Symptoms of Swine Flu in Parkinson’s Disease
The symptoms of swine flu develops three to five days after exposure to the virus and may continue for about a week. A person with Parkinson’s disease is at very high risk since the symptoms may become serious in a very short time, with the likelihood of rapidly developing complications.
The symptoms of swine flu include :
- Fever – high fevers are recorded.
- Runny nose
- Sore throat
- Muscle and joint pain
- Loss of appetite
Swine Flu Risk in Parkinson’s Disease
People living with Parkinson’s disease may be at greater risk of developing severe symptoms or complications if they contract swine flu, especially those at the end stages of the disease. In these cases, the body’s immune system is already compromised and the defense mechanism may be inadequate to fight against the viral onslaught. Furthermore, since Parkinson’s disease is a disease of old age, this is an additional risk factor since people over 65 years are more likely to develop severe symptoms or complications such as pneumonia or respiratory failure. The nutrition and general health status of older people living with Parkinson’s disease is usually not at its optimum, thus predisposing to rapid spread of the infection.
Prevention of Swine Flu in Parkinson’s Disease
- Precautions should be taken not to expose people with Parkinson’s disease to others suffering from swine flu or flu-like symptoms
- Washing hands frequently with soap and water or alcohol based hand cleansers is important.
- Using tissues to cover mouth and nose while sneezing or coughing and disposing off the tissues immediately.
- Refraining from touching eyes, nose or mouth as germs may spread this way.
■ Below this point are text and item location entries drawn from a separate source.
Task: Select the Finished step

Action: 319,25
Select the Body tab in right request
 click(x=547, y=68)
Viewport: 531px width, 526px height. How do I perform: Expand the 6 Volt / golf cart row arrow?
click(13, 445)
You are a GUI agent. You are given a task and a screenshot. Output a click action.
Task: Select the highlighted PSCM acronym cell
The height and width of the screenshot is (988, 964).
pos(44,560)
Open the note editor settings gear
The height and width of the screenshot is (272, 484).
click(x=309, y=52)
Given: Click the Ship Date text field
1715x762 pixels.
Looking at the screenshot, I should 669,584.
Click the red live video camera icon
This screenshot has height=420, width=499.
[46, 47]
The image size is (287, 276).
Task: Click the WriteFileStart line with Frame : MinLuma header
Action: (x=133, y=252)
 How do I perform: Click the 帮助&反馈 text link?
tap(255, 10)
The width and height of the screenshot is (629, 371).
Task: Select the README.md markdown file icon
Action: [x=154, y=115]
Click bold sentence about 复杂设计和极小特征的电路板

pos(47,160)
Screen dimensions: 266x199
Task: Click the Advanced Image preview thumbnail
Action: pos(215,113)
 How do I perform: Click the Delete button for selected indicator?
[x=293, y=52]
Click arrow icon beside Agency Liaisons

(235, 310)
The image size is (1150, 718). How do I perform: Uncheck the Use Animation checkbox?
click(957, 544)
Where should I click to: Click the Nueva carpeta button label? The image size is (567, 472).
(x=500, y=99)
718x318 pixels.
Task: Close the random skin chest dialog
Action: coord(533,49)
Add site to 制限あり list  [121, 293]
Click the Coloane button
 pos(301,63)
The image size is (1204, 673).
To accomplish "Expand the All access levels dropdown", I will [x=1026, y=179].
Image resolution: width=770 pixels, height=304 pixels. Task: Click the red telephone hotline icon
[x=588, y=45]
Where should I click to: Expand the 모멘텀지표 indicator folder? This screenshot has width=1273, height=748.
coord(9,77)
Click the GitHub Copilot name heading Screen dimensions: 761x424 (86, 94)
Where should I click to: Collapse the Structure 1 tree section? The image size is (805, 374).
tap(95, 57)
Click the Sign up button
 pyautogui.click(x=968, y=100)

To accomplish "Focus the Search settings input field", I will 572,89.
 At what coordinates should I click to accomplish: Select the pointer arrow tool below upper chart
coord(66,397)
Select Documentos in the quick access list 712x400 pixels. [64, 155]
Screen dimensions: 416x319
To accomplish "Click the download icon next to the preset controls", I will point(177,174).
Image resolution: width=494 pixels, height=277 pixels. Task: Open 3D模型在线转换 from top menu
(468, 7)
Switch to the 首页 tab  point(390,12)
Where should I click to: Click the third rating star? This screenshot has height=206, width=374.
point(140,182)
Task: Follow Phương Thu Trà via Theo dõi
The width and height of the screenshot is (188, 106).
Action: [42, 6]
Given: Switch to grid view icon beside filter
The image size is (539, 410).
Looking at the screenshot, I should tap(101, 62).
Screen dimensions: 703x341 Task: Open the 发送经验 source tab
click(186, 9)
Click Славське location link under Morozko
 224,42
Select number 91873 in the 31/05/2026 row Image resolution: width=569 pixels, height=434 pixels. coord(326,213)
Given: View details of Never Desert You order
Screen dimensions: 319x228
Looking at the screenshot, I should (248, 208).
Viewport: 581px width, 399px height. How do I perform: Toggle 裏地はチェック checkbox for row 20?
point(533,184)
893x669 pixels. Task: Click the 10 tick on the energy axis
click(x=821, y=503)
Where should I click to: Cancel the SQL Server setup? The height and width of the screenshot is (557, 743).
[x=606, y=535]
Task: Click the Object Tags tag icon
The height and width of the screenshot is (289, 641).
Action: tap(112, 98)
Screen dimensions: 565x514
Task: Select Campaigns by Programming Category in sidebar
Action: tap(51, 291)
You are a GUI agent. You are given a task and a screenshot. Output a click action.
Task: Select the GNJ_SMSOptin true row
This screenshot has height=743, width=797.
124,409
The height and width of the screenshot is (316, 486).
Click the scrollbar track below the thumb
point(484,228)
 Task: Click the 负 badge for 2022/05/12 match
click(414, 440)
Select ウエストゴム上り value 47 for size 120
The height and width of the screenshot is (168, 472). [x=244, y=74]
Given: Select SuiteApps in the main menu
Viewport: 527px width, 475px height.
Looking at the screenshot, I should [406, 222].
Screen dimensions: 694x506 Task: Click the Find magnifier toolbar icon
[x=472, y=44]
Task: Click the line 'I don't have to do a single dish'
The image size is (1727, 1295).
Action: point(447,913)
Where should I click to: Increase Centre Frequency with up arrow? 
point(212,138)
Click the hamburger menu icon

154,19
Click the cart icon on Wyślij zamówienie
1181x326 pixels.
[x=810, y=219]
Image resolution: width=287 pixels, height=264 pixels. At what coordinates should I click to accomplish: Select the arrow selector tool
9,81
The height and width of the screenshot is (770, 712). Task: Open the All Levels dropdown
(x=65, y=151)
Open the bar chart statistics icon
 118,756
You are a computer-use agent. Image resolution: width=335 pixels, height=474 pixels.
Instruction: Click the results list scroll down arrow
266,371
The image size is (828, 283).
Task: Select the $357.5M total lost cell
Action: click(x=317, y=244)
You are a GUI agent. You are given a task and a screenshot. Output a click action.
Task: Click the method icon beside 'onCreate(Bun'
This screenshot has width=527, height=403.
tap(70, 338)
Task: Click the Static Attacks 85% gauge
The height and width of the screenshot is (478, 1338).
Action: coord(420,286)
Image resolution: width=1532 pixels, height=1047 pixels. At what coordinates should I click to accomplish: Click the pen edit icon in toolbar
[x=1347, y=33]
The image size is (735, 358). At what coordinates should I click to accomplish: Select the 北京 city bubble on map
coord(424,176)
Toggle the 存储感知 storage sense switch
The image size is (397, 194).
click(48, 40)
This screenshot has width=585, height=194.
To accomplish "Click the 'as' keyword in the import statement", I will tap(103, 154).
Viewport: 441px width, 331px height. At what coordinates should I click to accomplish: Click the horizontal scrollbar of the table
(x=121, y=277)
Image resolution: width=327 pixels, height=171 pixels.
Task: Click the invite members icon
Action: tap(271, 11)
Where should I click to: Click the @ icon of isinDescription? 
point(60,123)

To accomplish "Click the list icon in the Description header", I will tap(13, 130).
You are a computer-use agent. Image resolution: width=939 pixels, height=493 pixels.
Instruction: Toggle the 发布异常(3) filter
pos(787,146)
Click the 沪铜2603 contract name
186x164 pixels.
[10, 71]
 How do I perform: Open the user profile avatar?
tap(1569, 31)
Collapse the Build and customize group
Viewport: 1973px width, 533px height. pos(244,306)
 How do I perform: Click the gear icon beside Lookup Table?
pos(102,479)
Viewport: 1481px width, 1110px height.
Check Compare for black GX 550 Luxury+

- Vaccines for prevention of swine flu are soon to be launched and it is important to speak to your doctor as you may be considered to be in a high risk group in which vaccination is necessary.
Treatment of Swine Flu in Parkinson’s Disease
- Parkinson’s disease patients with swine flu should be given antivirals as soon as possible, preferably within 48 hours of developing symptoms, to get the maximum benefit. Antivirals help to reduce the severity of symptoms and duration of the disease and the antivirals now being used are oseltamivir (Tamiflu) and zanamivir (Relenza).
- Adequate rest.
- Nutritious diet.
- Plenty of liquids.
- Pain relievers, such as acetaminophen or ibuprofen, and cough syrups should only be taken with your doctor’s approval.
- Avoid immune boosting herbal remedies and high dose nutritional supplements, especially if you are on any Parkinson’s disease drugs, as this may cause serious drug interactions.